Shares in Fevertree were down 6.6% at 2,288.00 pence each in London on Tuesday morning.

London-based Fevertree is a supplier of premium carbonated mixers.

Revenue in the six months that ended June 30 was GBP141.8 million, a rise of 36% year-on-year from GBP104.2 million.

Revenue growth was driven by the US, up 32% to GBP36.2 million from GBP27.4 million.

UK business was less sparkly, with revenue up 4.1% to GBP50.3 million from GBP48.3 million a year before.

Revenue growth was 39% on a constant currency basis, and this exceeded the board's expectations, Fevertree said.

Restrictions and closures in the On-Trade business - meaning via pubs, bars and restaurants - due to the pandemic are subsiding, Fever-Tree said, adding it has maintained strong relationships with partners in that channel.

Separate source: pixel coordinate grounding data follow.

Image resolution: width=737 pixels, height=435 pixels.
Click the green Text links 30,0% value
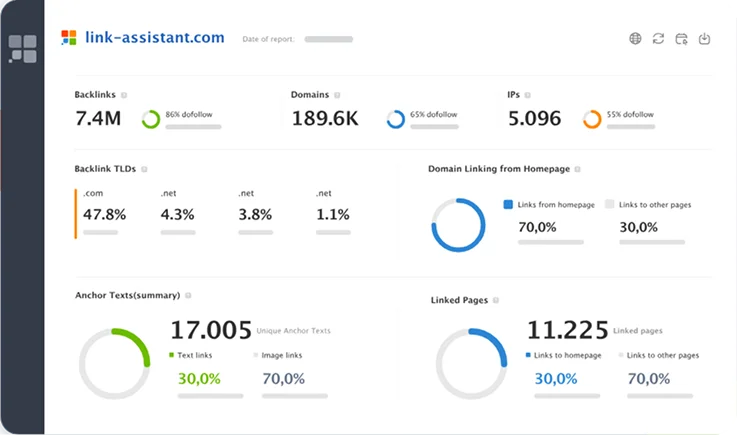[x=198, y=378]
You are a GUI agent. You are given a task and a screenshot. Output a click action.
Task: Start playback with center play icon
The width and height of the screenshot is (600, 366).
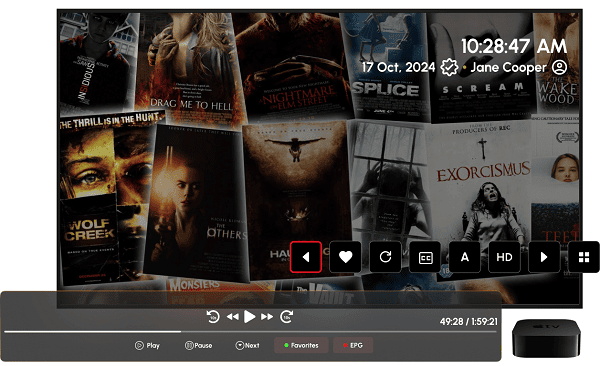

However, as the On-Trade reopens, Off-Trade business via supermarkets and other retailers continues to be driven by the popularity of making long-mixed drinks at home, as well as by increased support from retailer and spirit partners, the company said.

Due to the strong start to the year, Fevertree raised its annual revenue guidance to between GBP295 million and GBP304 million. Revenue was GBP252.1 million in 2020, down from GBP260.5 million in 2019.

However, challenges surrounding global logistics cost pressures have progressively impacted the group's margins.

However, gross margin in the half was "impacted by significantly elevated costs resulting from the disruption currently impacting global logistics". As a result, the company expects first-half gross margins for the Fevertree brand of around 45% and around 44% inclusive of revenue from GDP's portfolio brands.

Fevertree bought German distributor Global Drinks Partnership a year ago.

"However, as is being seen in other sectors, growing challenges from COVID-related logistics disruption and associated costs is putting pressure on the group's margins. Consequently, we anticipate gross margins of about 44% for FY21, or 43% inclusive of revenue from GDP's portfolio brands, delivering an Ebitda margin of about 20%," the company said.

For 2020, the AIM-listed stock reported a gross margin of 46.2% and an adjusted earnings before interest, tax, depreciation and amortisation margin of 22.6%.

While the next year should see some margin improvement, Fevertree expects logistic cost headwinds to persist, alongside input cost increases for raw materials and product costs.